Significant accounting policies and estimates are summarized in the notes to the condensed consolidated financial statements. Some accounting policies require management to exercise significant judgment in selecting the appropriate assumptions for calculating financial estimates. Such judgments are subject to an inherent degree of uncertainty. These judgments are based on our historical experience, known trends in our industry, terms of existing contracts, and other information from outside sources, as appropriate. Management believes that these estimates and assumptions are reasonable based on the facts and circumstances as of June 29, 2019, however, actual results may differ from these estimates under different assumptions and circumstances.
There have been no material changes to our critical accounting policies and estimates which are discussed in the “Critical Accounting Policies and Estimates” section of “Management’s Discussion and Analysis of Financial Condition and Results of Operations” in Part II, Item 7 of the Annual Report on Form 10-K for the year ended December 29, 2018, as filed with the Securities and Exchange Commission. In addition, our most significant accounting policies are discussed in Note 2 and elsewhere in the Notes to the Consolidated Financial Statements included in the Annual Report on Form 10-K for the year ended December 29, 2018.
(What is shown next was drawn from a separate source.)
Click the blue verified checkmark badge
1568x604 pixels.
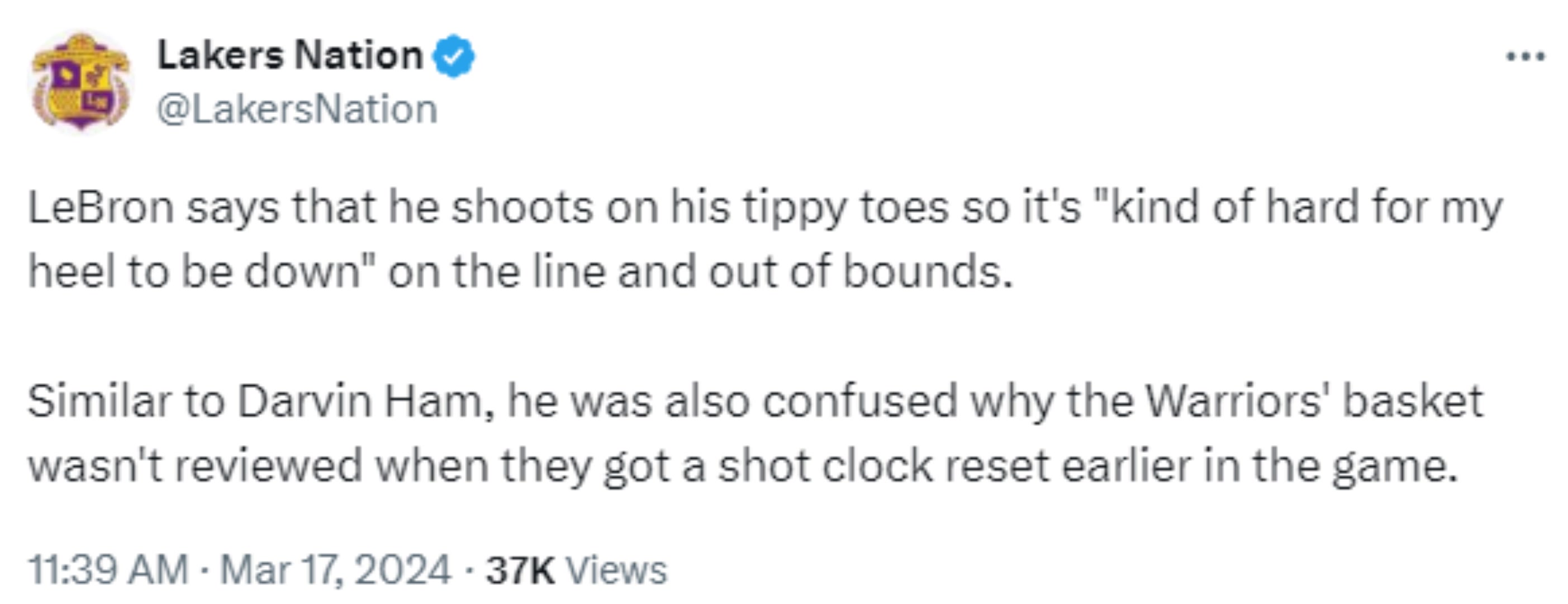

Recent Accounting Pronouncements

See “Note 3 - Recent Accounting Pronouncements” of the Notes to Condensed Consolidated Financial Statements.

Item 3.
Quantitative and Qualitative Disclosures About Market Risk

Interest Rate Exposure
We are exposed to the impact of interest rate changes as borrowings under the Senior Facilities bear interest at variable interest rates. It is our policy to enter into interest rate swap and interest rate cap transactions only to the extent considered necessary to meet our objectives. Furthermore, regulatory changes, such as the announcement of the United Kingdom’s Financial Conduct Authority to phase out the London Interbank Offered Rate ("LIBOR") by the end of 2021, may adversely affect our floating rate debt and interest rate derivatives. If LIBOR ceases to exist, we may need to renegotiate any credit agreements or interest rate derivatives agreements extending beyond 2021 that utilize LIBOR as a factor in determining the interest rate or hedge rate, which could adversely impact our cost of debt.
Based on our exposure to variable rate borrowings at June 29, 2019, after consideration of our LIBOR floor rate and interest rate swap agreements, a one percent (1%) change in the weighted average interest rate for a period of one year would change the annual interest expense by approximately $10.0 million.

Foreign Currency Exchange
We are exposed to foreign exchange rate changes of the Canadian and Mexican currencies as they impact the $153.1 million tangible and intangible net asset value of our Canadian and Mexican subsidiaries as of June 29, 2019. The foreign subsidiaries net tangible assets were $87.1 million and the net intangible assets were $66.0 million as of June 29, 2019.
We utilize foreign exchange forward contracts to manage the exposure to currency fluctuations in the Canadian dollar versus the U.S. Dollar. See "Note 12 - Derivatives and Hedging" of the Notes to Condensed Consolidated Financial Statements.
Item 4.
Controls and Procedures
Disclosure Controls and Procedures
We carried out an evaluation, under the supervision and with the participation of management, including the Chief Executive Officer and the Chief Financial Officer, of the effectiveness of the design and operation of our disclosure controls and procedures, as defined in Rules 13a-15(e) and 15d-15(e) under the Exchange Act. Based upon that evaluation, our Chief Executive Officer and Chief Financial Officer concluded that our disclosure controls and procedures were effective, as of June 29, 2019, in ensuring that material information required to be disclosed in reports that we file or submit under the Exchange Act is recorded, processed, summarized, and reported within the time periods specified in the SEC’s rules and forms and that such information is accumulated and communicated to management, including the Chief Executive Officer and the Chief Financial Officer, as appropriate, to allow timely decisions regarding required disclosure.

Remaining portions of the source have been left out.